Trouble With Your Bubbles

By Scott Baril, Director of Technical Services, Brett Admixtures

The pour is 234 yards. Your truck reached the job 3 minutes before scheduled, the slump was right on. Everything is perfect! Then the testing technician walks up and says your air is 4.6%. Problem is, the spec says 5-7 and they want 6.000% on this job. Been there?

In our mind, we quickly go over the mix design. We know we put 5 ounces of air per yard. Quick math says if 5 ounces equals 4.2%, then 1/3 more admixture should be 4.2 X 1/3 = 1.4% more air. That's 4.2 +1.4= 5.6 % right? A call to the plant, wait 3 loads, test. and air comes in at 4.8%.

You need to call your admixture supplier, there's got to be something wrong with that air. Wasn't it delivered just yesterday?

There's your answer, right? You're at 6.6 ounces now and it's still too low at 4.8%. Maybe the next increase will make it "kick-in", don't want to get too high. You go to 8 ounces per yard now. Little beads of sweat are beginning to collect on your forehead; it's only 72 degrees out!

The truck finally arrives and you stand over the tester with your fingers crossed as load number 7 is being tested. FIVE POINT THREE. Five point three? Finally within spec. but still low.

A call to the plant and 3 loads from now you'll know what 10 ounces per yard will do. That will be load number 10.

You know those days. If only there was a better way. Well, there is. Remember that you're only adding some air to what's already there (Let's call it "Base Air") to reach a total. There is entrapped air that is in all concrete. A typical value would be 1.2%. This is largely influenced by the shape and gradation of the aggregate. Then there is entrained air present before you ever add air-entraining solution. This is largely influenced by the water reducers being utilized along with the brand and type of cement. This value can and does vary with each brand of cement. Sometimes it varies with each load of cement. A typical value for entrained air would be also 1.2%. This means that a load of non-air concrete would contain 2.4% when tested.
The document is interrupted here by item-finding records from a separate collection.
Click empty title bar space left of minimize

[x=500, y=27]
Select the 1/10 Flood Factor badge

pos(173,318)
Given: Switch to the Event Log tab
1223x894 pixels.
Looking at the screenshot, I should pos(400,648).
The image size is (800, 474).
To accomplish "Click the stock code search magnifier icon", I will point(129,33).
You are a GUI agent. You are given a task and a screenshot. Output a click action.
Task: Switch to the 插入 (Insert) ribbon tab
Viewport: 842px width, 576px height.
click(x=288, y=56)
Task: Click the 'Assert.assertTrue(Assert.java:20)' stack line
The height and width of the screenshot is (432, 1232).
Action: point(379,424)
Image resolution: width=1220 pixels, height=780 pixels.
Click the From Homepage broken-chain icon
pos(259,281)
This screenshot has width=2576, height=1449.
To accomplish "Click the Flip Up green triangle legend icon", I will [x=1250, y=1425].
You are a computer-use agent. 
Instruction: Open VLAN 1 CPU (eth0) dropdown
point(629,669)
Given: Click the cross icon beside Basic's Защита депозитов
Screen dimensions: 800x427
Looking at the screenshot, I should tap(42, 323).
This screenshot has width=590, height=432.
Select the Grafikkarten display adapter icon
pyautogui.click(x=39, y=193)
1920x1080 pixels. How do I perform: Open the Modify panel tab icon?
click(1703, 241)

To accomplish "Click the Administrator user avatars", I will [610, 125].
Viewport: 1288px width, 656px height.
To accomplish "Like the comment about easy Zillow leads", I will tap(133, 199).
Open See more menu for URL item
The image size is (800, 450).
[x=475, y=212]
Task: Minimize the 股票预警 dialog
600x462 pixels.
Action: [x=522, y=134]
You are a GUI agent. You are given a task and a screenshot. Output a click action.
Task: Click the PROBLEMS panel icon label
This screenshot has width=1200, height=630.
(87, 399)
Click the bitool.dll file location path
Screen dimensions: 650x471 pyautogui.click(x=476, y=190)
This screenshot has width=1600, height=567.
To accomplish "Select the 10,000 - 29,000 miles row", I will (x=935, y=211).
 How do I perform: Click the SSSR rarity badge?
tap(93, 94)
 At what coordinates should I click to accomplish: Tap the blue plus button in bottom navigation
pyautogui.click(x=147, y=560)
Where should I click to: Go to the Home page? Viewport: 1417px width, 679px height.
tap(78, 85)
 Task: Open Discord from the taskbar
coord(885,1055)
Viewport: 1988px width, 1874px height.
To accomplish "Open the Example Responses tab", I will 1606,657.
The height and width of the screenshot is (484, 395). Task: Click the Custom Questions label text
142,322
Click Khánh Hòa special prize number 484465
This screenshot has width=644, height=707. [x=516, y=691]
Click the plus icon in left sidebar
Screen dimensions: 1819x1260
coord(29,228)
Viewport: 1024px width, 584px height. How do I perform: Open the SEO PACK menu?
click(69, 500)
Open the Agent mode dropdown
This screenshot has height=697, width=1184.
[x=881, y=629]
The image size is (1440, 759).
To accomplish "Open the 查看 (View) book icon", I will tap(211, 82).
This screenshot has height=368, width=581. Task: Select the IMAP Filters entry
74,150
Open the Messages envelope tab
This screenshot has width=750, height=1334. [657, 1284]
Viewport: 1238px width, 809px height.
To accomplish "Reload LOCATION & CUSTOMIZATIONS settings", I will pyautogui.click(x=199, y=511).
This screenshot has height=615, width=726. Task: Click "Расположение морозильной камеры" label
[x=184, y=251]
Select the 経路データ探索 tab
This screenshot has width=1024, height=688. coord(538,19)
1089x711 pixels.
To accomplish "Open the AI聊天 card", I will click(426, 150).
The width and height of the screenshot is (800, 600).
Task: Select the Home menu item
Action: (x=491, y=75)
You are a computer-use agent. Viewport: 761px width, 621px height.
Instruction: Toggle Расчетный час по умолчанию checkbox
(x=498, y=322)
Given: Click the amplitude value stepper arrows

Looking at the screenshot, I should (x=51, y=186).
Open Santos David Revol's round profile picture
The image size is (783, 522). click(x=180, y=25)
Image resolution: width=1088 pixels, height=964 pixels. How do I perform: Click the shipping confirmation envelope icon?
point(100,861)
Let's do some math on the mix we wrote of above at 5 oz. of admixture:

Tested Air Percent = 4.2 Less the

"Base Air" Percent of 2.4 Amount of air entrained by the air-entraining solution = 1.8%

The mix had 5 ounces per yard, so 1.8% divided by 5 ounces equals .36% air for every ounce we added. We will use 0.36 % air per oz. for the following calculations:

When we went to 6.6 ounces, we got 6.6 times .36 = 2.4% entrained air.

"Base Air" = 2.4 %

So, Total Air = 4.8 %

When we went to 8 ounces: 8 times .36% equals 2.9%

"Base Air" % 2.4 %

So, Total Air = 5.3 %

Many times I'm called with situations such as these. If we understand the math behind the dosage, many problems could be avoided. This math works exactly the same if you already work in ounces per hundredweight of cementitious materials (which is the best way).

Start by checking your air on non-air loads to find your "Base Air". Practice the math. Once in a while, the math doesn't work, then you actually do have a problem.

Did you figure what the air would be at 10 ounces from above problem? It was 6.0 %.

Air entrainment needed above base air: 6.0% total, minus 2.4% base air, equals 3.6 % needed.

3.6% divided by .36% entrained by each ounce equals 10 ounces.

Note: The above was a simplified example how air entrainment can be optimized under a very specific set of conditions. The reader should note that different conditions, such as a change in temperature, water content, and/or aggregate gradation, in addition to cement type and water reducer usage, could also affect the performance of a given air entraining admixture.